Philip Branning - 20:00
Q: I understand query optimization would generally be a backend-specific concern.  But some query optimization should make sense at the level of Blaze.  Is there any query optimization currently?
	Phillip Cloud - 20:04
	A: This hasn't received a ton of attention, in favor of getting a core api and infrastructure in place, but there are some old issues discussing things like constant folding and other optimizations. we are thinking about these but they are low priority
________________________________________________________________

Drew Newman - 20:04
Q: Will this chat transcript be available after the presentation ends today? There is a lot of good information here.
	Phillip Cloud - 20:06
	A: If you're on the Event Center application you can save the chat
	Phillip Cloud - 20:06
	A: There's a recording that I think will have this as well, maybe Lila or MattT can comment
________________________________________________________________

Oleg Mürk - 20:07
Q: Do You currently integrate with SciDB?
	Phillip Cloud - 20:07
	A: Nope, though Chris Beaumont has a PR up https://github.com/ContinuumIO/blaze/pull/681
________________________________________________________________

Oleg Mürk - 20:11
Q: In PySpark integration what is exactly Blaze/Blosc function?
	Phillip Cloud - 20:13
	A: Blaze drives PySpark (blaze provides an API to call the API of PySpark) and Blosc is an algorithm orthogonal to the goals of blaze.

▸ INFORMATION PROVIDED:
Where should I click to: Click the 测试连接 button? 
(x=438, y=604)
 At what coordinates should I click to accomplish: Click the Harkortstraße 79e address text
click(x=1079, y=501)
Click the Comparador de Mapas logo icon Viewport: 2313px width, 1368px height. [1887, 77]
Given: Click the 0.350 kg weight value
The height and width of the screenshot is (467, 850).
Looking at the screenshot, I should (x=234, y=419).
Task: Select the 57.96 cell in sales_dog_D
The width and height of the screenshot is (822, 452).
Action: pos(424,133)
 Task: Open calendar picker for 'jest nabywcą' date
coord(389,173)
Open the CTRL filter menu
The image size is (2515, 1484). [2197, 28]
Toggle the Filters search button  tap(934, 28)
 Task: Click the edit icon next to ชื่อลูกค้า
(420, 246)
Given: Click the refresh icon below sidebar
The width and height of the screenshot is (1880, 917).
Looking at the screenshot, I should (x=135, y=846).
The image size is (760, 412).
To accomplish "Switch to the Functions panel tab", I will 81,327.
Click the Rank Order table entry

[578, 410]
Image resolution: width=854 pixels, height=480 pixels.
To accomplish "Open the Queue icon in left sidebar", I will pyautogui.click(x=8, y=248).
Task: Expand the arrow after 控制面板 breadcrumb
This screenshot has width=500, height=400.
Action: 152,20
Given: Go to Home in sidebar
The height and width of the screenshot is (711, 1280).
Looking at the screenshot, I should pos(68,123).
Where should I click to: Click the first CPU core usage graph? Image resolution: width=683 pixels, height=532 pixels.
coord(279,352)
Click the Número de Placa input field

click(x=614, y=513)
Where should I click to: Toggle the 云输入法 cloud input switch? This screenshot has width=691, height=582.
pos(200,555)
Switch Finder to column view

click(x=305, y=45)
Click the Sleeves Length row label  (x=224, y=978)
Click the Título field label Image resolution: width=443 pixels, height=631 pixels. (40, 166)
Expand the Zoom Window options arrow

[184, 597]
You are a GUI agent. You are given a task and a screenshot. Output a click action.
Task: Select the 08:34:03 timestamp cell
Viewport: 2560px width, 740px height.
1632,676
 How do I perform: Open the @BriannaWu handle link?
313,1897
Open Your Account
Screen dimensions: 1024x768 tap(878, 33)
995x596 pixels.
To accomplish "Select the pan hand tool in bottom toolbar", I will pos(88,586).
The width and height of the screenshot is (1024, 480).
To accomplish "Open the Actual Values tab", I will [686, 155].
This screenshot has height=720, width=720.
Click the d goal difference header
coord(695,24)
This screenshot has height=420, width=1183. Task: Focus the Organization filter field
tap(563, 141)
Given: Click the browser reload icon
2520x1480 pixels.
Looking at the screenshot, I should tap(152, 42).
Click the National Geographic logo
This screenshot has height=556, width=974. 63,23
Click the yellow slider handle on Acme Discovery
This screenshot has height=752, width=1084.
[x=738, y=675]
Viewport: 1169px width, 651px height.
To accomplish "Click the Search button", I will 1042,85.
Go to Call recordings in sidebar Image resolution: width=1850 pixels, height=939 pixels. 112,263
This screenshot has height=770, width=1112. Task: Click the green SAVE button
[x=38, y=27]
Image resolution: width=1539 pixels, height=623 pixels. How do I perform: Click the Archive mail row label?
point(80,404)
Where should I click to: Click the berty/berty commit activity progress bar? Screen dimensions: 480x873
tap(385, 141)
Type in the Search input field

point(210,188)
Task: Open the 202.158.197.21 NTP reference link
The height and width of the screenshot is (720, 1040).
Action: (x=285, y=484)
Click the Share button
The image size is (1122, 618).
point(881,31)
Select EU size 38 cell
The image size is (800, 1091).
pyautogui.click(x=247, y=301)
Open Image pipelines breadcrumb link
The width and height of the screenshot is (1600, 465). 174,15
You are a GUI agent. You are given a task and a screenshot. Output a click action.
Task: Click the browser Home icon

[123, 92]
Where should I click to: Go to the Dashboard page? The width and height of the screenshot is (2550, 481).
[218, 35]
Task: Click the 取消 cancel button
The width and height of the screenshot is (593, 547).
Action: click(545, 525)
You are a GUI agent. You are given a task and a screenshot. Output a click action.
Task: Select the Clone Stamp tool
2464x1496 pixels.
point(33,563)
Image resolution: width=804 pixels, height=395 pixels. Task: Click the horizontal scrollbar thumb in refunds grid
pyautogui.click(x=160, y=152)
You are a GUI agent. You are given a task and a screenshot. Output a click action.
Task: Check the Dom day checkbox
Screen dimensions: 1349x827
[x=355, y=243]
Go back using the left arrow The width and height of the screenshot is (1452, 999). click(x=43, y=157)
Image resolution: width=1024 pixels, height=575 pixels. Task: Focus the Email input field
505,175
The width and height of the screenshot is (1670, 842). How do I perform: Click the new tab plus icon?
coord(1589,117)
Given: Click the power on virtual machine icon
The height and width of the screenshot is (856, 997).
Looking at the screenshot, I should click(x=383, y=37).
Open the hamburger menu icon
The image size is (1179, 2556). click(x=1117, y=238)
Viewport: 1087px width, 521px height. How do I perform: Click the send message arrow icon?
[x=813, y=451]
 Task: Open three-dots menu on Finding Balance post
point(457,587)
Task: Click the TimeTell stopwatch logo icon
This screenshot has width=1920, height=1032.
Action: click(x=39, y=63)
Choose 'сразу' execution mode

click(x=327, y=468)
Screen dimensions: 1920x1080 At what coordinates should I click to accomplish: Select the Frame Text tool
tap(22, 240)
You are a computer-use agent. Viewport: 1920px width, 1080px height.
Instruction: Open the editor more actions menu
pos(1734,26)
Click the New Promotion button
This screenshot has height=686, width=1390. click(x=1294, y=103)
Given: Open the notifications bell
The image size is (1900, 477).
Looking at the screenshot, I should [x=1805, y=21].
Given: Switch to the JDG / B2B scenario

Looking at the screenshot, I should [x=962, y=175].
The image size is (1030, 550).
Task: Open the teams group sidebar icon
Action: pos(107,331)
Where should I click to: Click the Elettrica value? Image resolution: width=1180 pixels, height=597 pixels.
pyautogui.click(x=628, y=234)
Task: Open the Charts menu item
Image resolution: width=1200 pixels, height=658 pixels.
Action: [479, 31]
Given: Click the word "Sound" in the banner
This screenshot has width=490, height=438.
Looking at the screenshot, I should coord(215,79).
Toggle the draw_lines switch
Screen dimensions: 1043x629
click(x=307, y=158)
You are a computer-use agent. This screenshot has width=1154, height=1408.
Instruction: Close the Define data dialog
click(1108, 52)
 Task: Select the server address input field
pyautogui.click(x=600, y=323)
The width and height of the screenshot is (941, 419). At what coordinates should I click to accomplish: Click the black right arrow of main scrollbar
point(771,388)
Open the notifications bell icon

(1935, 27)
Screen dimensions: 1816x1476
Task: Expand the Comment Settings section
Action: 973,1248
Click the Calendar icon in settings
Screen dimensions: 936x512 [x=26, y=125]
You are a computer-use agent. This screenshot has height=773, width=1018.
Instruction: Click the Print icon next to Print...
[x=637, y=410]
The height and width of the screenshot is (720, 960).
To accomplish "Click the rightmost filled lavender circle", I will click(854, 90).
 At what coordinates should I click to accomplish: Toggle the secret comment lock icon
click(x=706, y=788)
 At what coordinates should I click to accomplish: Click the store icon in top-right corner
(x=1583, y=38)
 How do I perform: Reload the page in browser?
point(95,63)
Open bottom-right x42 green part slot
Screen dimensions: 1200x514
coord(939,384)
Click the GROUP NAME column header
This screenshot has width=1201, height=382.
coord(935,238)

▸ TASK INSTRUCTIONS:
a) Set down the records word for word, from their first line up to and including the line with "Looking at the screenshot, I should (x=135, y=846).".
b) Write the next part of the Blaze Q&A chat transcript, picking up after its last answer.

▸ ANSWERS BY TASK:
a)
Where should I click to: Click the 测试连接 button? 
(x=438, y=604)
 At what coordinates should I click to accomplish: Click the Harkortstraße 79e address text
click(x=1079, y=501)
Click the Comparador de Mapas logo icon Viewport: 2313px width, 1368px height. [1887, 77]
Given: Click the 0.350 kg weight value
The height and width of the screenshot is (467, 850).
Looking at the screenshot, I should (x=234, y=419).
Task: Select the 57.96 cell in sales_dog_D
The width and height of the screenshot is (822, 452).
Action: pos(424,133)
 Task: Open calendar picker for 'jest nabywcą' date
coord(389,173)
Open the CTRL filter menu
The image size is (2515, 1484). [2197, 28]
Toggle the Filters search button  tap(934, 28)
 Task: Click the edit icon next to ชื่อลูกค้า
(420, 246)
Given: Click the refresh icon below sidebar
The width and height of the screenshot is (1880, 917).
Looking at the screenshot, I should (x=135, y=846).

b)
	Q&A Session for Getting Started with Blaze

	Session number: 665410874
	Date: wednesday 8 october 2014
	Starting time: 18:48

	________________________________________________________________

	Flemming Stark - 19:12
	Q: earlier this year blz grew apart from blaze and i don't see it here or anywhere. is blz dead?
	Phillip Cloud - 19:15
	A: i believe blz is replaced by bcolz https://github.com/ContinuumIO/blz/issues/16
	Travis Oliphant - 19:45
	A: Hi Flemming. Blz was primarily Francesc's work. He has moved forward with bcolz and we are now supporting bcolz and blz is deprecated.
	________________________________________________________________

	Michael Sterling - 19:13
	Q: Sorry joined in late. Is there somewhere to get the notebook?
	Matt T. - 19:16
	A: The powerpoint is available, but I'll have to let Matt post the link again. It was on the first slide. I'm not sure if the notebook is availble.
	________________________________________________________________

	Philip Branning - 19:21
	Q: Q: Does Blaze have a caching layer?
	Phillip Cloud - 19:22
	A: No there's no caching, but specific backends might have this.
	________________________________________________________________

	Guillaume Gay - 19:22
	Q: Hi, looks like my OS won't let me use sound with the cisco webex java app, so I don't hear anything you guys are saying. Thanks for the event anyway, I'll resort to the doc and so on to learn about Blaze!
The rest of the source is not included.